Avant même de quitter Bapaume, j’avais noté une recrudescence des rétentions abusives, voire des vols de courriers. Ainsi, depuis des mois, la direction du CD use et abuse de la censure ; mais en ce mois de mars 2004, elle a encore étendu l’exercice de ses décisions arbitraires. Ces jours-ci, elle a passé le relais. Le préfet est désormais aux manettes. Or, ce 13 avril, je fus informée qu’est caduc le dispositif qui, sur la fin de la précédente hospitalisation, me permit de commencer à rassurer autour de moi.

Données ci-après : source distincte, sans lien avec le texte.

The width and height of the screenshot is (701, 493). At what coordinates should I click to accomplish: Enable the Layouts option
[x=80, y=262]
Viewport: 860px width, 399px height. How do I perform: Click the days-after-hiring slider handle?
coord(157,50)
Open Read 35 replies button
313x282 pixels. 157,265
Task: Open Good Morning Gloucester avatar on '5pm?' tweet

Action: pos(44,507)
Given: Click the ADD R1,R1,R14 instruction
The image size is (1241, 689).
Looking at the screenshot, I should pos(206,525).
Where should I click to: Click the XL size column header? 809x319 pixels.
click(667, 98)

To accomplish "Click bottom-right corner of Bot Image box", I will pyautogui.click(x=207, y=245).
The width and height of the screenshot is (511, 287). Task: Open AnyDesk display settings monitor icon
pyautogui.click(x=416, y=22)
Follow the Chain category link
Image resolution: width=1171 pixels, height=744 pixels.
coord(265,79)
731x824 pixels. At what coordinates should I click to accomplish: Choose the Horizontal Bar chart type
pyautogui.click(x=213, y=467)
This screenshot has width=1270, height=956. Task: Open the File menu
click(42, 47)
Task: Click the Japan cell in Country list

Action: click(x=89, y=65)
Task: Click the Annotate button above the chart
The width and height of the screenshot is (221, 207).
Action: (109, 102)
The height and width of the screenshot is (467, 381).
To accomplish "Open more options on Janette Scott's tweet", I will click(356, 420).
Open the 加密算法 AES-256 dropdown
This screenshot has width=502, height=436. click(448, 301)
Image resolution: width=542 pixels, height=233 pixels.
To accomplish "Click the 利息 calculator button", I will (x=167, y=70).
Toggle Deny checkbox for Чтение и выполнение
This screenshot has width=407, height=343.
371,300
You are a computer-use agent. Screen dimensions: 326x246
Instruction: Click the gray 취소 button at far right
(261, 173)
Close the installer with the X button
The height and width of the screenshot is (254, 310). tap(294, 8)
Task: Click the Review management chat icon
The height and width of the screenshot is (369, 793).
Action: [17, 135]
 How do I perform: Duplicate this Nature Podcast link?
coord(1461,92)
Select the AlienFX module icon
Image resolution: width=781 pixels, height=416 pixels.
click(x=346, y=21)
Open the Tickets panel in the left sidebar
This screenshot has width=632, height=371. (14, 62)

Je ne suis même pas autorisée à adresser un fax à la direction du CD afin d’envisager une issue à cette situation comme je l’avais fait en mars.
Est-ce sciemment ou par inadvertance que la Préfecture du Nord_Pas-de-Calais sabote le moral des corps détenus dont elle a la charge ? Qu’importe, l’effet est le même : le prétexte sécuritaire est une chape de plomb, lisse et pesant il engendre consigne sur consigne, sans état d’âme ou souvenir de conscience humaine...
Mais cela a du bon. Cette arrogance éhontée alimente la composante colère. Et tant qu’il y a de la colère, l’amour envers les bâtisseurs d’un avenir humain porte la réalisation du futur : « Le monde va changer de base. »
Nous repartirons à l’assaut du ciel.